→ **任务目标**:
a. 请把自动驾驶系统这段文档节选中从“一种基于相对熵深度逆强化学习”开始、一直到“内容通过引用结合在本申请中。”为止的部分重新写出，并将其中的“存储模块”一律换成“存储单元”。
b. 请将自动驾驶系统这段文档节选中的“该系统采用相对熵的深度逆强化学习算法实现无模型下自动驾驶。”一句译成英文。

一种基于相对熵深度逆强化学习的自动驾驶系统,包括:(1)客户端:显示驾驶策略;(2)驾驶基础数据采集子系统:采集道路信息;(3)存储模块:与客户端及驾驶基础数据采集子系统连接并存储驾驶基础数据采集子系统所采集到的道路信息;其中,驾驶基础数据采集子系统采集道路信息并将所述道路信息传输给客户端及存储模块,存储模块接收道路信息,并将持续的一段道路信息存储为历史轨迹,根据历史轨迹进行分析计算模拟出驾驶策略,存储模块将所述驾驶策略传输至客户端以供用户选择,客户端接收道路信息并根据用户选择实施自动驾驶。该系统采用相对熵的深度逆强化学习算法实现无模型下自动驾驶。

Description

基于相对熵深度逆强化学习的自动驾驶系统及方法
本申请要求了申请日为2017年10月11,申请号为201710940590X,发明名称为“基于相对熵深度逆强化学习的自动驾驶系统及方法”的中国专利申请的优先权,其全部内容通过引用结合在本申请中。

→ **所给资料**:
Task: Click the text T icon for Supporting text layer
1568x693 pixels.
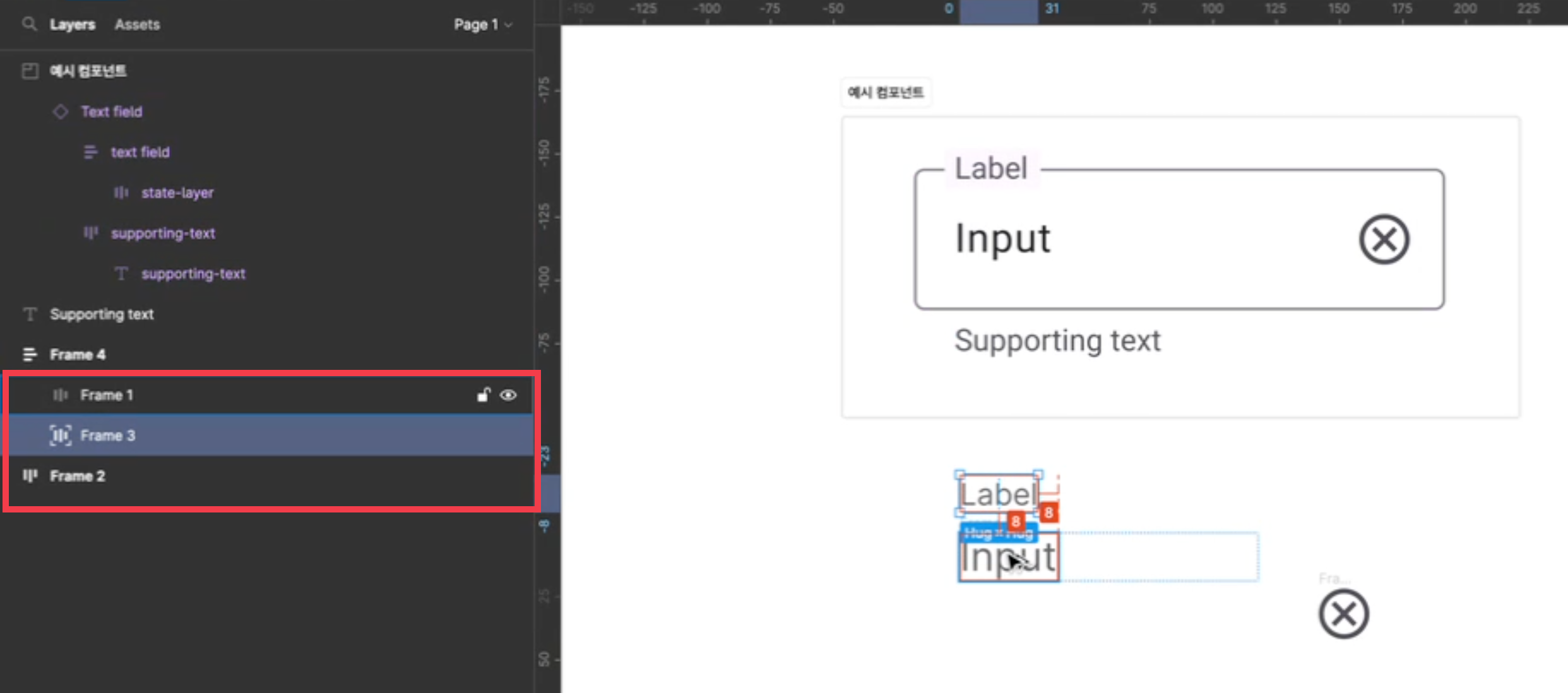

→ **逐项结果**:
a.
一种基于相对熵深度逆强化学习的自动驾驶系统,包括:(1)客户端:显示驾驶策略;(2)驾驶基础数据采集子系统:采集道路信息;(3)存储单元:与客户端及驾驶基础数据采集子系统连接并存储驾驶基础数据采集子系统所采集到的道路信息;其中,驾驶基础数据采集子系统采集道路信息并将所述道路信息传输给客户端及存储单元,存储单元接收道路信息,并将持续的一段道路信息存储为历史轨迹,根据历史轨迹进行分析计算模拟出驾驶策略,存储单元将所述驾驶策略传输至客户端以供用户选择,客户端接收道路信息并根据用户选择实施自动驾驶。该系统采用相对熵的深度逆强化学习算法实现无模型下自动驾驶。

Description

基于相对熵深度逆强化学习的自动驾驶系统及方法
本申请要求了申请日为2017年10月11,申请号为201710940590X,发明名称为“基于相对熵深度逆强化学习的自动驾驶系统及方法”的中国专利申请的优先权,其全部内容通过引用结合在本申请中。

b. The system uses a relative-entropy deep inverse reinforcement learning algorithm to achieve model-free autonomous driving.